Absolutnie zakochałam się w sposobie, w jaki rozwija się ich relacja. Zresztą, we wszystkim, w czym Kristen Callihan macza swoje palce, wręcz czuć jak chemia między bohaterami wylewa się stronami. Parker i Rhys wypełnili mnie ogromnym szczęściem, nie mogłam się od nich oderwać, do ostatnich stron śledziłam ich historię z szerokim uśmiechem na twarzy. Chyba najbardziej podobało mi się to, że oni zawsze się ze sobą komunikowali i nie trzymali w sobie uczuć, gdy coś ich martwiło. Wręcz zarażali mnie swoim szczęściem, gdy przebywali w swoim towarzystwie. Przede wszystkim jednak autorki świetnie poradziły sobie z czymś, co niestety przeszkadza mi w wielu romansidłach - udowodniły, że można zawrzeć w literaturze kobiecej sceny seksu, ale nie przesadzić i napisać je z należytym uczuciem. Co więcej, ci bohaterowie mieli swoją własną historię do opowiedzenia poza wątkiem miłosnym, więc nie wypadli ani płytko, ani nudno - pokochałam ich zarówno razem, jak i osobno.
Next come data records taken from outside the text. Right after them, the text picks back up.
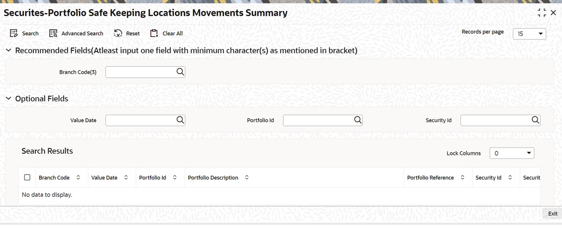
Task: Open Portfolio Id lookup magnifier
Action: pos(357,120)
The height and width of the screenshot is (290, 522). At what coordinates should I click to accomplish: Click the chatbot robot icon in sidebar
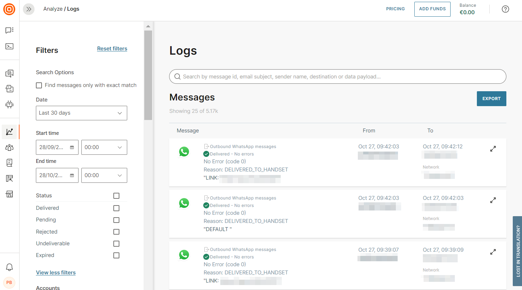pyautogui.click(x=10, y=104)
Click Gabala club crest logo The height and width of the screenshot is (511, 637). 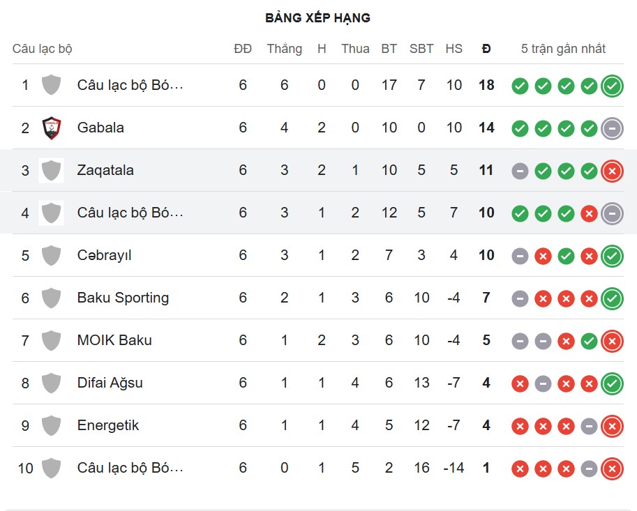(x=51, y=128)
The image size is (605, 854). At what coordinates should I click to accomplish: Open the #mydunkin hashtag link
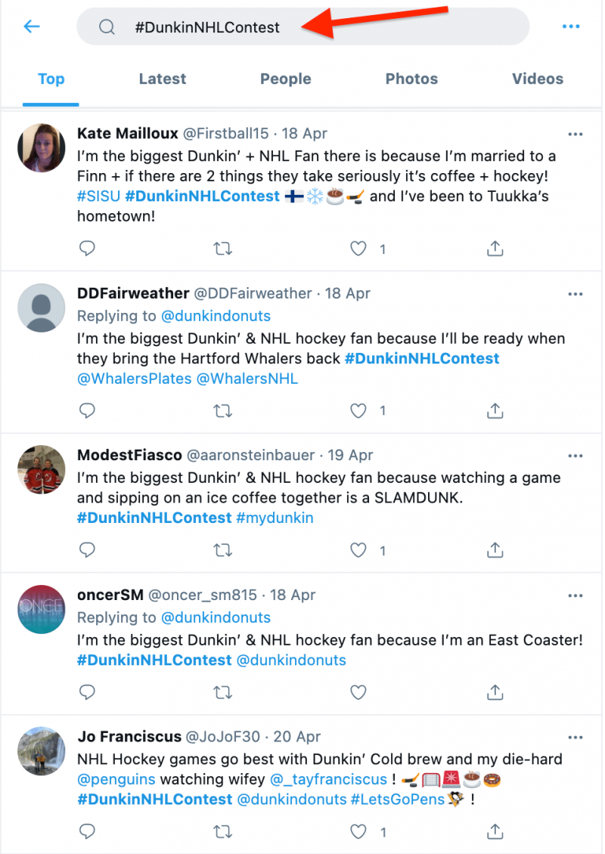(x=275, y=518)
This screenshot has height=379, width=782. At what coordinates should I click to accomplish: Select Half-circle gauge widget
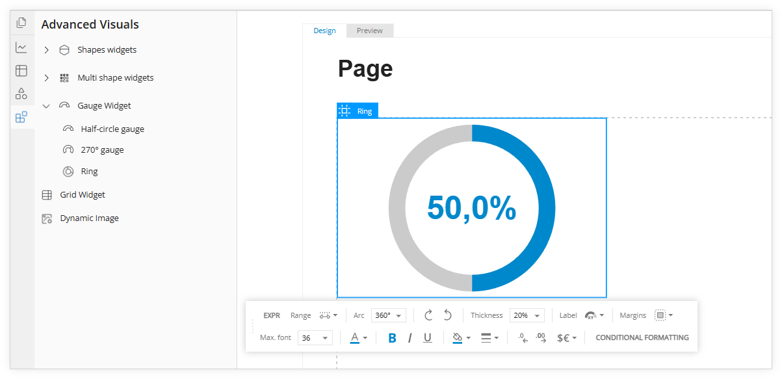[x=112, y=129]
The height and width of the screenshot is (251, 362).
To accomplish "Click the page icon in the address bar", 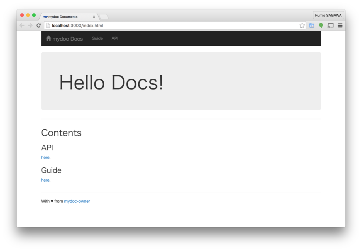I will click(x=48, y=26).
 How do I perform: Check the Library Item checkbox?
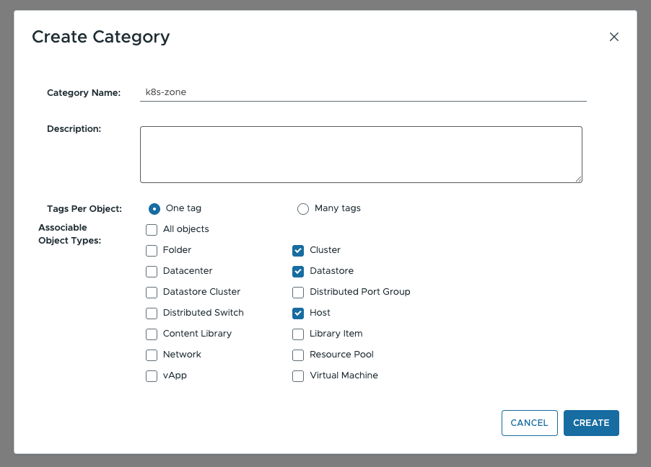tap(298, 334)
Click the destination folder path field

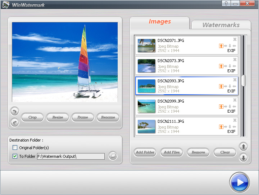pos(71,156)
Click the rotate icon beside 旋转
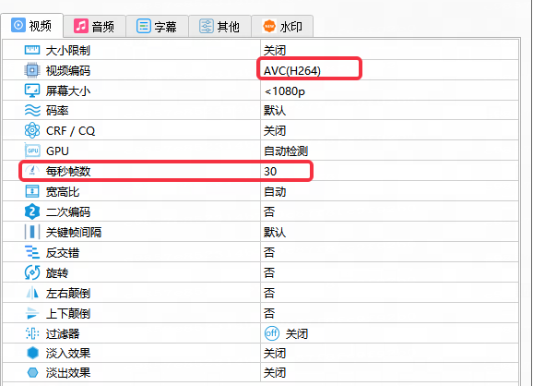The height and width of the screenshot is (386, 533). [x=32, y=272]
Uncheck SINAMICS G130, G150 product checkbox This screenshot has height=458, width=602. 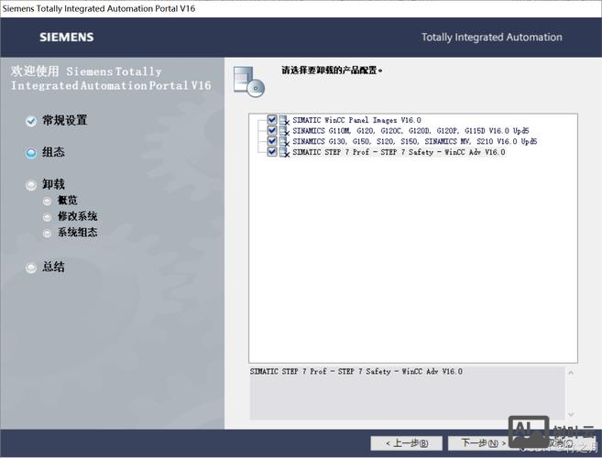(x=272, y=142)
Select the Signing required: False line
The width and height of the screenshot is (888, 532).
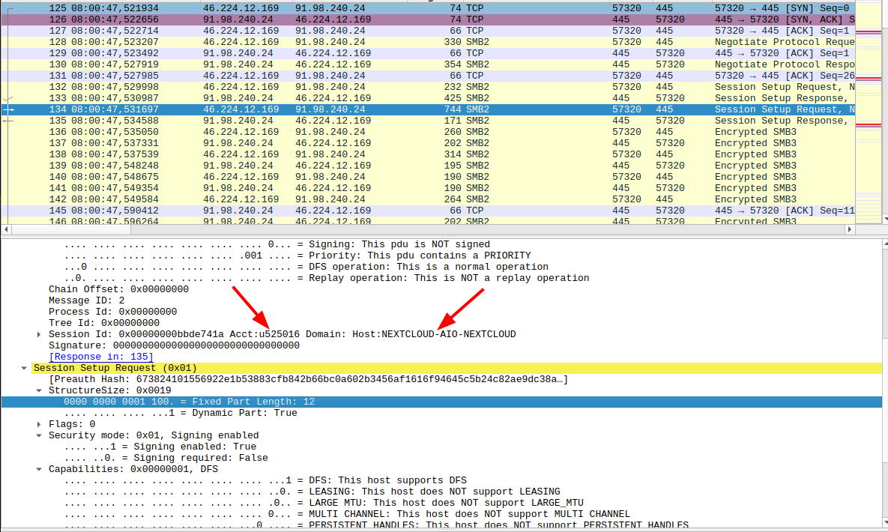pos(166,458)
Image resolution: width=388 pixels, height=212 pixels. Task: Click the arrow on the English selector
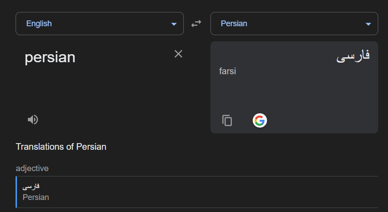point(174,24)
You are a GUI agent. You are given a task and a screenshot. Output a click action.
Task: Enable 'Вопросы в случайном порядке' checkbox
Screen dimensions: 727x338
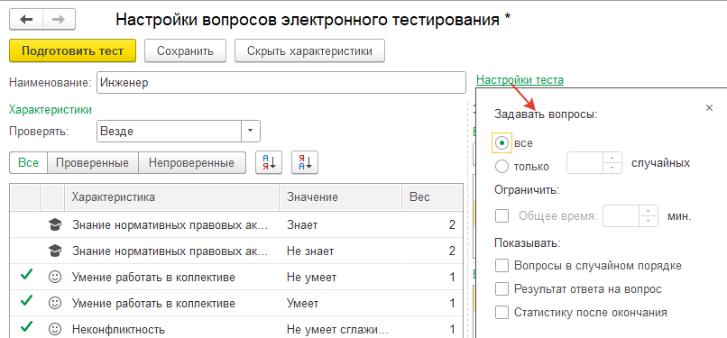click(x=502, y=266)
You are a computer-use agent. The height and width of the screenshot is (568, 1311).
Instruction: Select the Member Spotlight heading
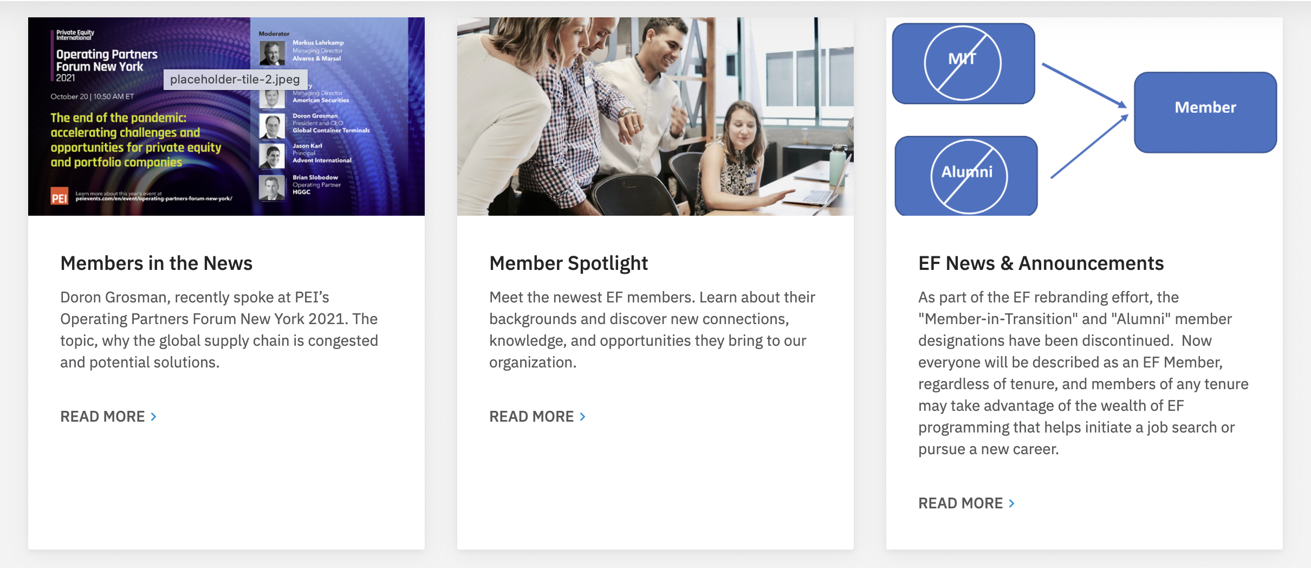568,263
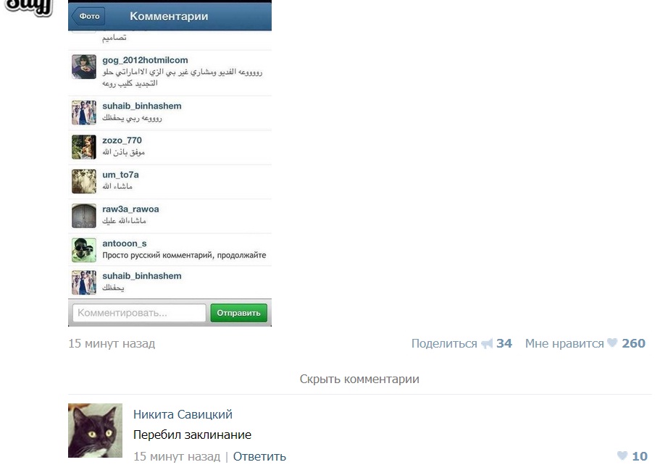
Task: Click the green Отправить button
Action: pos(238,313)
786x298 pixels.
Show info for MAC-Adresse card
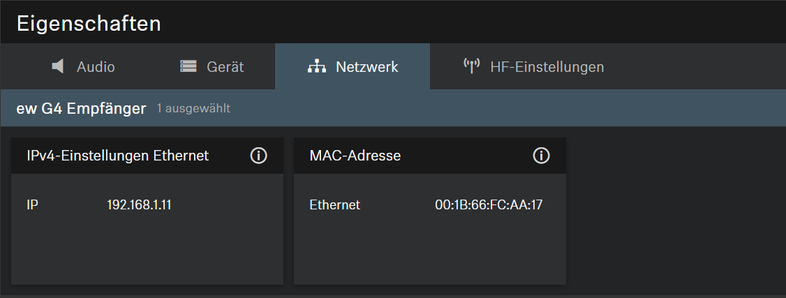pos(541,156)
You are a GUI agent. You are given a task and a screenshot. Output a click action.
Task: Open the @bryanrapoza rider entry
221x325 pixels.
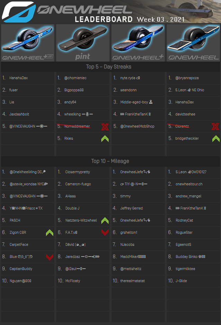coord(187,78)

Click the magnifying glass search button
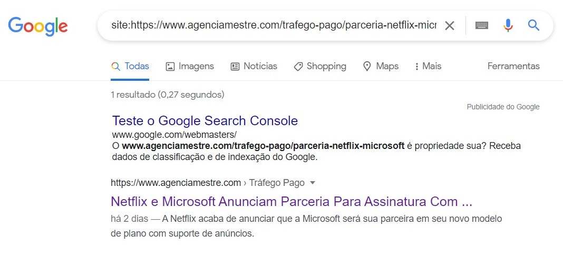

Nie ma co się oszukiwać, że to była jakaś wymyślna, niesamowicie poruszająca lektura, bo fabularnie autorki nie wymyśliły tutaj nic odkrywczego. Ale ja jestem zachwycona, bo bawiłam się na niej rewelacyjnie i z pewnością jest to jedna z tych książek, do których powróciłabym w przyszłości. "Niedopasowani" to była historia, która mnie przede wszystkim uszczęśliwiła i odprężyła, a właśnie takich romansów potrzeba każdemu od czasu do czasu. Poza tym pełno w niej dobrego humoru, dzięki któremu ja co chwilę wybuchałam śmiechem. Więc jeśli szukacie czegoś nieskomplikowanego, ale jednocześnie bardzo dobrego, to koniecznie zapoznajcie się z tą książką! I w ogóle z całą twórczością autorek, szczególnie Callihan. Polecam!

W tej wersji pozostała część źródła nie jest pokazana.